Why do people so often ignore blatant warning signs, either metaphorical ones or real ones?
Consider, for example, the Dexter Underpass:
“The bridge over Dexter-Pinckney Road was designed in 1890 by Frederick Blackburn Pelham, the first African American to graduate from the University of Michigan in engineering. But it might never have been built if Warner’s cow hadn’t calved on Sunday morning, March 20, 1887.
When Warner didn’t show up for church, his parents, Dennis and Martha Warner, became concerned. That afternoon they walked from their house in the village toward Charles’s farm, which he had taken over from them years before. As they began to cross the tracks, the Michigan Central’s Limited Express roared around the curve at forty-five miles per hour. Dennis Warner made it across, but his wife did not. “Mrs. Warner evidently became slightly confused, hesitated an instant, and just as she stepped from the track was struck by the pilot of the locomotive, throwing her head against the cylinder, crushing her skull and killing her instantly,” reported the Dexter Leader […]
The accident cast a “pall of gloom over the entire community,” reported the Leader. After the funeral, held at the Congregational church on Fifth Street, townsfolk began petitioning the railroad to build a bridge at the crossing. At the time the Michigan Central was making improvements all along the line, and the railroad assigned Pelham, a young civil engineer whose specialty was bridge building, to design new bridges over the road and over Mill Creek. Both elegant stone structures are still there, the latter behind the fire station at the end of Warrior Park.

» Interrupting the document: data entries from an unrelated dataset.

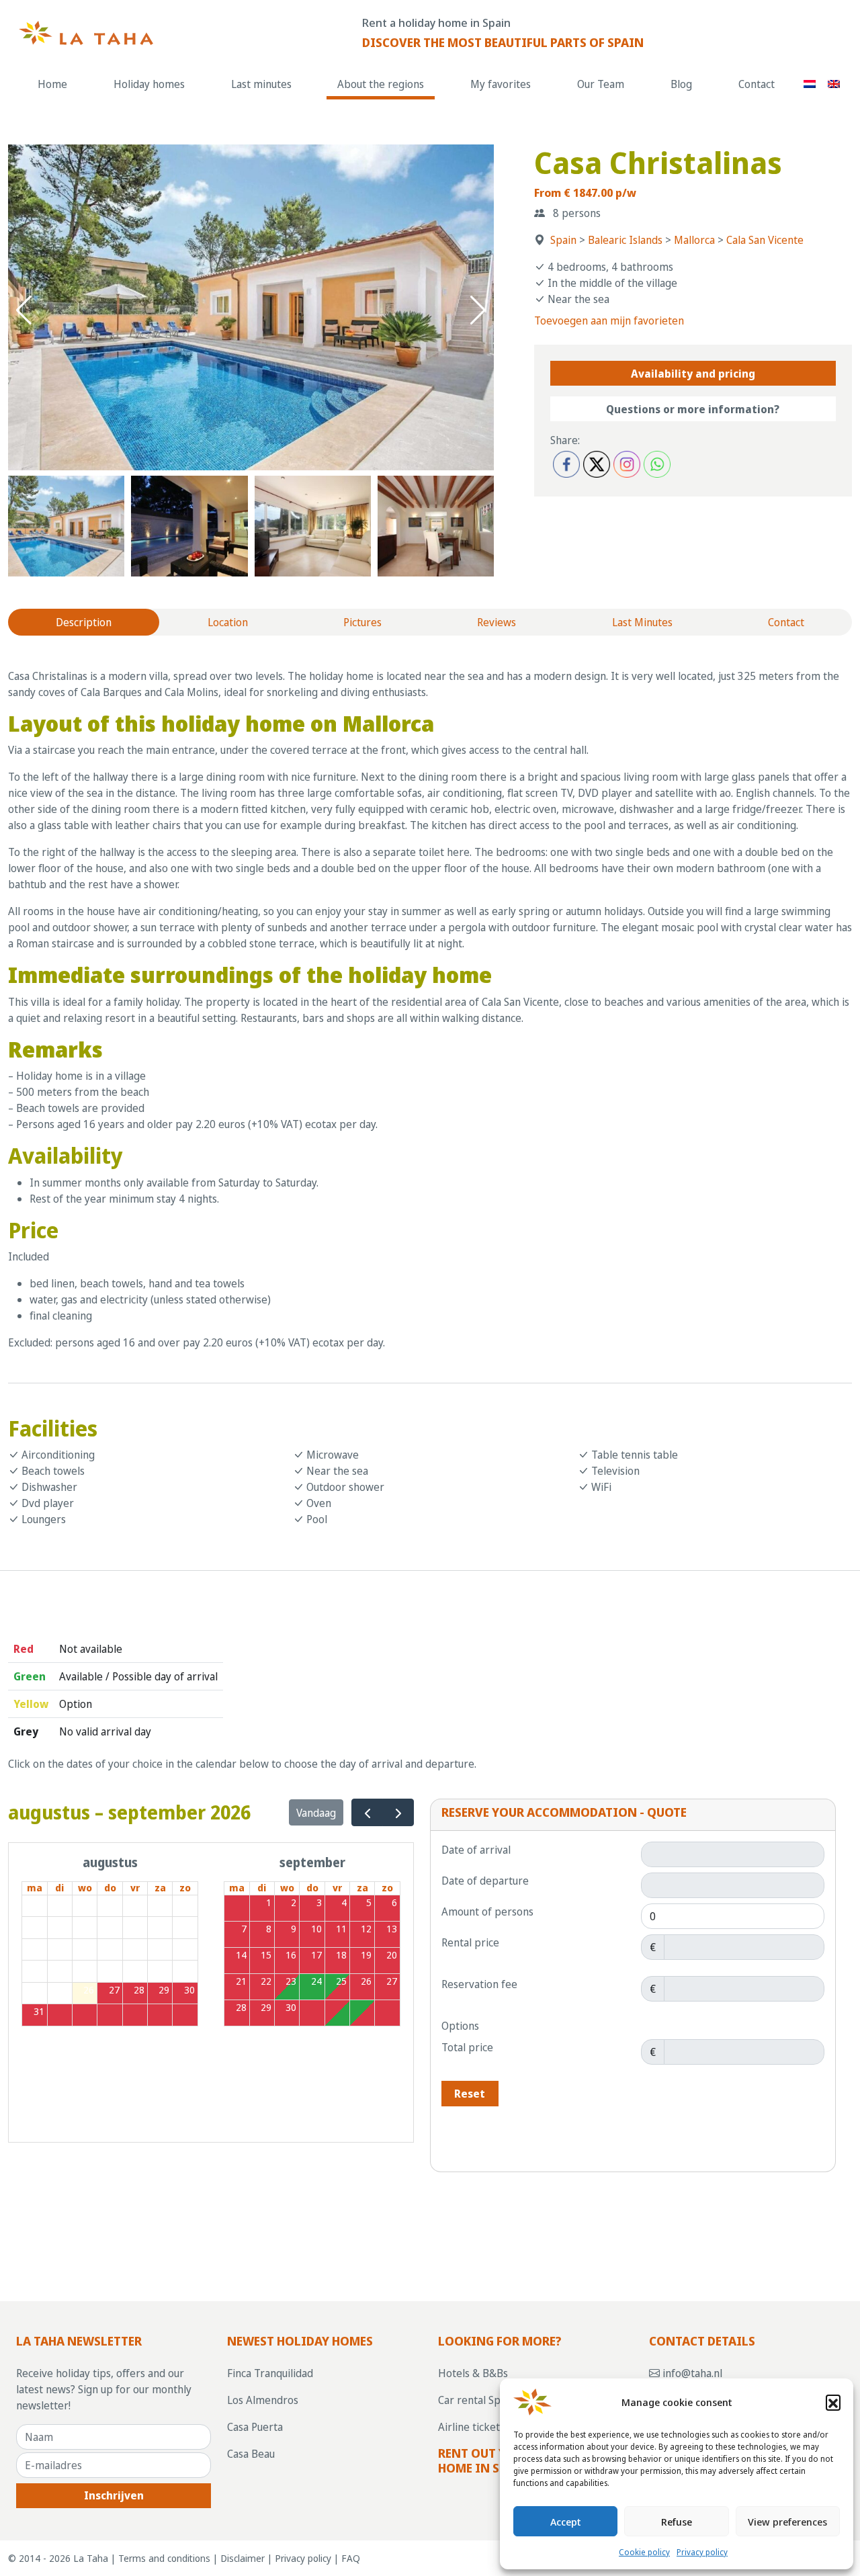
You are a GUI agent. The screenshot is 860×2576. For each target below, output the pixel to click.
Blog (681, 84)
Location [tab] (228, 622)
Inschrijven (114, 2495)
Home (52, 84)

[…]The Dexter underpass was the most unusual of the twenty bridges that Pelham designed in Michigan because of its skew arch, a design used when bridges are not perpendicular to crossings. Before putting in the stone arch, the workers dug under the rail bed and put in a temporary wooden frame…Stone bridges were the best available at the time for durability, strength, and easy maintenance, but only wealthier railroads could afford them.”
As you drive toward the bridge from either side, about a mile out you see a sign warning you that there is a low bridge ahead. Then, half a mile out you see another sign warning you about the low bridge ahead. Then, as you approach the bridge…well, here is the picture I took from my minivan earlier this evening:
That’s right, there’s a third warning sign, and the height of the bridge is prominently displayed on the underpass as well. Nevertheless, driving home from a church event last Saturday, we came upon this:
That’s a semi truck wedged under the bridge, with an enormous tow truck backing up to it. The fire department was out there, too; my youngest daughter wanted to know why the firemen couldn’t spray soapy water on it or spread peanut butter around it like you do when you get gum stuck in your long hair.
Lest you think this is a one-off occurrence, here are pictures of a few other recent similar events at the Dexter Underpass:
“I’m offended you’d even suggest that I might want to take another route around that low bridge! Low bridges are a constraint on my freedom! I shall plow right through, mind over matter! I just gotta be free to be me and do what I do, and I’m a high-overpass kind of a person!”
It never ends well; man-(or woman)-versus-reality contests usually don’t.
He who has ears to hear, let him hear.